However, ssh bcash@129.114.63.100 goes through just fine if I enter it manually from the command line. One strange thing from that debug info is that I set stricthostkeychecking=no in my global.cylc but it doesn’t seem to have been picked up here:

(cylc8) login3.frontera(1267)$ cylc config
[scheduler]
[[host self-identification]]
method = address
[platforms]
[[cheyenne]]
job runner = pbs
install target = localhost
hosts = localhost
[[expanse]]
job runner = slurm
install target = localhost
hosts = localhost
[[stampede2]]
job runner = slurm
install target = localhost
hosts = localhost
[[frontera]]
job runner = slurm
install target = localhost
hosts = localhost
ssh command = ssh -oBatchMode=yes -oConnectTimeout=10 -ostricthostkeychecking=no

Do I have that specified incorrectly somehow?

Hi there,

Reported Traceback

Permission denied (keyboard-interactive).

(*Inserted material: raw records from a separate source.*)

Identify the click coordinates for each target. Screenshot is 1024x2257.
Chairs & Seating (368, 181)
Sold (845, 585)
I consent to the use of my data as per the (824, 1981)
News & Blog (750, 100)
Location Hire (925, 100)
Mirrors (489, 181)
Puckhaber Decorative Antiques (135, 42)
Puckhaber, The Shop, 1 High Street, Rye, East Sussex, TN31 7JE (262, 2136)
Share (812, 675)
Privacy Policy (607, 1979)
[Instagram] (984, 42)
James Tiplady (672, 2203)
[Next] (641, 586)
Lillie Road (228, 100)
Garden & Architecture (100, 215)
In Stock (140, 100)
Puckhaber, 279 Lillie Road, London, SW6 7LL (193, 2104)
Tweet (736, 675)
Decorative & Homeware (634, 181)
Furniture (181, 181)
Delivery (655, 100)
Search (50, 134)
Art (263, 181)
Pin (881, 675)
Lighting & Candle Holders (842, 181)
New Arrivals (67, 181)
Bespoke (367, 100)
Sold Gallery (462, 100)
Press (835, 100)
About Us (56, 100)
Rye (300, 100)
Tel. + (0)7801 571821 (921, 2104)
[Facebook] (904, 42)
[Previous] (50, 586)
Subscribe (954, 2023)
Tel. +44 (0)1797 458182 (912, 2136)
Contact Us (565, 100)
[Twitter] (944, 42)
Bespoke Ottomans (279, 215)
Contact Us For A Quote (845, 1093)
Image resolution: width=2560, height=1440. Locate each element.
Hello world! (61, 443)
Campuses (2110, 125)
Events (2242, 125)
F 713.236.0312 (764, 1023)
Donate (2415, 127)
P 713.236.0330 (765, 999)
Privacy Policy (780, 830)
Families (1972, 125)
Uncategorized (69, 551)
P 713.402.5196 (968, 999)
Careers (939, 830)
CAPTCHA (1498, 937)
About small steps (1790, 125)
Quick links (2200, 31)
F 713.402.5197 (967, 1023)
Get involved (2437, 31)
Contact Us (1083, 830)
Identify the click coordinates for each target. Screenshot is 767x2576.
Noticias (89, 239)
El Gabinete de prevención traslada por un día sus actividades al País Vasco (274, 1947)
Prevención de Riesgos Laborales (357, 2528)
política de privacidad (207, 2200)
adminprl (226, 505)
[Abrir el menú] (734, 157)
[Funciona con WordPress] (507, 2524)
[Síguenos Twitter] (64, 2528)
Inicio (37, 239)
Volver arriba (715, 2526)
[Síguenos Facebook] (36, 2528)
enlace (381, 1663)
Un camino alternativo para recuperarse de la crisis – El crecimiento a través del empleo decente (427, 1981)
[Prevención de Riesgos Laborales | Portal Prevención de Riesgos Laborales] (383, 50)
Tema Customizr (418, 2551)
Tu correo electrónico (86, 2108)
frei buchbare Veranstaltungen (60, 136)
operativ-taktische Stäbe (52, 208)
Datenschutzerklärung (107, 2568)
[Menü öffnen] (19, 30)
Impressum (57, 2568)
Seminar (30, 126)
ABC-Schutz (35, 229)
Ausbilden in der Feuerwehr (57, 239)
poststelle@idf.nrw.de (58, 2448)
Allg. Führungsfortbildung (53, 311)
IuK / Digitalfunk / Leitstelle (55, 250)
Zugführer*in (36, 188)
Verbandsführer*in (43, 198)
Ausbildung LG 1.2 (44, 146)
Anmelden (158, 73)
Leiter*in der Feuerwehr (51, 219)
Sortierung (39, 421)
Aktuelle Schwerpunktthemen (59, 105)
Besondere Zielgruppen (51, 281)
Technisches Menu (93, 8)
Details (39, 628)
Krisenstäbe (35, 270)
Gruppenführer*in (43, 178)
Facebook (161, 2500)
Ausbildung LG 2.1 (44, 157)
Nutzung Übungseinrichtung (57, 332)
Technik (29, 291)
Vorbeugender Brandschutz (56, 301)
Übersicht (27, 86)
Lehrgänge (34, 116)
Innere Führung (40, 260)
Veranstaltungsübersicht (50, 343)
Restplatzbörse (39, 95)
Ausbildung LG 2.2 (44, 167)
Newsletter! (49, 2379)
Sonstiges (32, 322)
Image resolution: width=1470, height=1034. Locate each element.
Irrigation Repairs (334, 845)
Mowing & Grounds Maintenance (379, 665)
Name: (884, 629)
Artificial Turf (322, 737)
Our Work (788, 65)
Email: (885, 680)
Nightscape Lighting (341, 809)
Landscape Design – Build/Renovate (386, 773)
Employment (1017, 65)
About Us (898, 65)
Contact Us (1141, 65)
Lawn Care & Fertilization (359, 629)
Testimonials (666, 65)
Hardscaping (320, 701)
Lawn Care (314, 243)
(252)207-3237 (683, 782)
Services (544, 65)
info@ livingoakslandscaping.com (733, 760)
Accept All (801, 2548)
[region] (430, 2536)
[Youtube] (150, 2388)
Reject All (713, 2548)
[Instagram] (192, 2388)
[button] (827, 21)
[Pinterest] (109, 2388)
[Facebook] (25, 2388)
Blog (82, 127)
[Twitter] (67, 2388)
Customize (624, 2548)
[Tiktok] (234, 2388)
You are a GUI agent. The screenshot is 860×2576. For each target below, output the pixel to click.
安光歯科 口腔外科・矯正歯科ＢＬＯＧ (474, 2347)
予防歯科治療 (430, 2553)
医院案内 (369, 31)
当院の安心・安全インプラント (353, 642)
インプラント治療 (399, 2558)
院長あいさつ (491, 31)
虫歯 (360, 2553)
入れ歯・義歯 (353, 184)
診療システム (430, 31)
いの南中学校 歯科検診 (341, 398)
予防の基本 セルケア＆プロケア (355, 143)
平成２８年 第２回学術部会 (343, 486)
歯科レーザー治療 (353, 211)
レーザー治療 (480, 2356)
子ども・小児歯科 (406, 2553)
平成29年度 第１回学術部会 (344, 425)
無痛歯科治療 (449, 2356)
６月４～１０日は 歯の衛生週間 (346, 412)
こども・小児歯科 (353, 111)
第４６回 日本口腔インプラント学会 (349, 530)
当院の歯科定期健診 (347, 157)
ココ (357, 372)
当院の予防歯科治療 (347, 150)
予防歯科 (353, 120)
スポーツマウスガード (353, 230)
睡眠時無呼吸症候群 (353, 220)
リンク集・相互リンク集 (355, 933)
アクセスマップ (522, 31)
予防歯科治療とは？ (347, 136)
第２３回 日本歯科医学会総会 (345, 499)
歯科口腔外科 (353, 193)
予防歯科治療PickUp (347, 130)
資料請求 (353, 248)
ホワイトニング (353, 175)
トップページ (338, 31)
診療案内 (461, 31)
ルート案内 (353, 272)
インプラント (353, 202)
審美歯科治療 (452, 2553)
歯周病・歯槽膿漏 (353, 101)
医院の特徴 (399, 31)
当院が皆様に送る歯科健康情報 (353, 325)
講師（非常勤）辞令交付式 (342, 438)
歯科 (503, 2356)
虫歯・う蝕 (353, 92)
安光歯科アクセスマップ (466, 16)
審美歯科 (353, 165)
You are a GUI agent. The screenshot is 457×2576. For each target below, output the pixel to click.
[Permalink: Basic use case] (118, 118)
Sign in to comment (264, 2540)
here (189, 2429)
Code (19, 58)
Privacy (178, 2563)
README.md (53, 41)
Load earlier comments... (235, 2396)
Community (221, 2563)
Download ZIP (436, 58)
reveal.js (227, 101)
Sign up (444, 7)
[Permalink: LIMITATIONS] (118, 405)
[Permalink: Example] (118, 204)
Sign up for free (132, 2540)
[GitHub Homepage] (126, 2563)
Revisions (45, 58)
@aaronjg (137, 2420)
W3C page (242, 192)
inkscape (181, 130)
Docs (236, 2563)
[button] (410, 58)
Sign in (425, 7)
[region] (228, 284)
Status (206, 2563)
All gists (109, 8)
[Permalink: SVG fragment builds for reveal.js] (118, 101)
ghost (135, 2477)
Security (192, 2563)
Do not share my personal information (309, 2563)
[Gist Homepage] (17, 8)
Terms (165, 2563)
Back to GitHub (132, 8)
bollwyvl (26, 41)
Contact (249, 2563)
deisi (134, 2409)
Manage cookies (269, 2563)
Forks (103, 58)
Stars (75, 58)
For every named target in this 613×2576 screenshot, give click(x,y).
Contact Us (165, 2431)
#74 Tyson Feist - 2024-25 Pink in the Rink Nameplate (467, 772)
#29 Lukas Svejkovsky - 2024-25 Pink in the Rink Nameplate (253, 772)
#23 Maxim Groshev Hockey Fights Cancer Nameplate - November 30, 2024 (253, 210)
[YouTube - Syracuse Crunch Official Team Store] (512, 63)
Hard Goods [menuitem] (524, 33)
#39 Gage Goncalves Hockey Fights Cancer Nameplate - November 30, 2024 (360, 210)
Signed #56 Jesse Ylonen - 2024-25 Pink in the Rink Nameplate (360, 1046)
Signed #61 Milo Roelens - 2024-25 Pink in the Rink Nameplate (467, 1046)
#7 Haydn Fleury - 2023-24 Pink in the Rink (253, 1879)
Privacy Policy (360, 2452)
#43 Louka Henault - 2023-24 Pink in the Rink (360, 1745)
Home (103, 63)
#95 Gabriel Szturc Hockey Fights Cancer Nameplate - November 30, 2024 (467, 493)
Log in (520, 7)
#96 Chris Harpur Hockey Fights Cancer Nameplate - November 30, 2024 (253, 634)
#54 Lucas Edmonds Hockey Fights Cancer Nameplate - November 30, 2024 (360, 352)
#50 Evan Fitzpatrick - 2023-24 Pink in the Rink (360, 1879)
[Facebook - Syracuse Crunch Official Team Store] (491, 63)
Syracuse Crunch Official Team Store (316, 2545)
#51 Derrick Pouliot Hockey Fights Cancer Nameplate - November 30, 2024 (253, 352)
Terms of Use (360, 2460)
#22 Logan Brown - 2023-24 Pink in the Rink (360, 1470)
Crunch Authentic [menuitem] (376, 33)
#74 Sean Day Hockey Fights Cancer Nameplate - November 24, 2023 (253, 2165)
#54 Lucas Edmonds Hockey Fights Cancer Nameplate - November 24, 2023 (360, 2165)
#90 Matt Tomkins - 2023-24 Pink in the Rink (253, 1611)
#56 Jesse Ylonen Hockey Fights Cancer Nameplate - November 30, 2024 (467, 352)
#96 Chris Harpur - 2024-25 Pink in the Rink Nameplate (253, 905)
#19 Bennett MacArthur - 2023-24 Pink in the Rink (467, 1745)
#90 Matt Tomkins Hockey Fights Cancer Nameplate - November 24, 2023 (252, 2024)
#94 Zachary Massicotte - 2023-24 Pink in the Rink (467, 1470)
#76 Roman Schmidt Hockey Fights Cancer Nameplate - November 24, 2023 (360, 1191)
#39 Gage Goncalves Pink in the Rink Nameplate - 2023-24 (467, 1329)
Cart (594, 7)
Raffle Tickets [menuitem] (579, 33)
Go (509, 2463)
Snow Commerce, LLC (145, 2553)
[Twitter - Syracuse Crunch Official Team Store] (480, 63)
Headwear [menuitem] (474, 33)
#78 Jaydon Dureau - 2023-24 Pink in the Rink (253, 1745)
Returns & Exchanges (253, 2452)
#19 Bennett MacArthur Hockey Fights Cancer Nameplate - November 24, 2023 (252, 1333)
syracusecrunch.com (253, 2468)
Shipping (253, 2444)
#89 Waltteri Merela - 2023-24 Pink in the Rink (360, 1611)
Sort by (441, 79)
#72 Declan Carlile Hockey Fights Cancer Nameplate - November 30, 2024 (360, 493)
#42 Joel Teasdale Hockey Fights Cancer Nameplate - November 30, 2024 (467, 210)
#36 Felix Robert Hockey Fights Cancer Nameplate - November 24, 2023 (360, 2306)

I think this confirms that SSH required an interactive prompt so has not been configured to work non-interactively.

Unfortunately this is very hard for us to debug from our end as we don’t have access to the system or understanding of its configuration. It’s likely that this can be resolved in your SSH config file, but sadly I can’t tell you how from here.

SSH

However, ssh bcash@129.114.63.100 goes through just fine

Could you try running this command (exactly as written, don’t add bcash@ to the start of the host IP):

ssh -oBatchMode=yes -oConnectTimeout=10 129.114.63.100 hostname

Then try with -oStrictHostKeyChecking turned off

ssh -oStrictHostKeyChecking=no -oBatchMode=yes -oConnectTimeout=10 129.114.63.100 hostname
  • If only the second command works then we need to work at adding -oStrictHostKeyChecking onto the SSH command.
  • If neither work you’ll likely need to do some work to your SSH configuration.
  • If both work I’m confused.

The really strange thing is that this SSH should only happen if:

  • More than one host has been configured by [scheduler][run hosts]available.
  • OR if host ranking has been configured by [scheduler][run hosts]ranking.

So it shouldn’t happen at all for you if your [scheduler][run hosts] section is blank.

StrictHostKeyChecking

One strange thing from that debug info is that I set stricthostkeychecking=no in my global.cylc but it doesn’t seem to have been picked up here:

It looks like you have configured the ssh command for the “frontera” platform, however, I don’t think the SSH being performed is to the frontera platform, I think it is actually an SSH to localhost, can you confirm this?

It is not presently possible to configure the ssh command used for the “run hosts” in this way (only the platforms where jobs are submitted), I’ll try to prioritise this.

Hi @oliver.sanders - Neither worked, so I did some poking around and the options that is causing the failure seems to be -oBatchMode=yes and including “hostname” at the end. Setting BatchMode to no or leaving it out avoid the “permission denied” error. Including “hostname” just causes the ssh to fail with no message.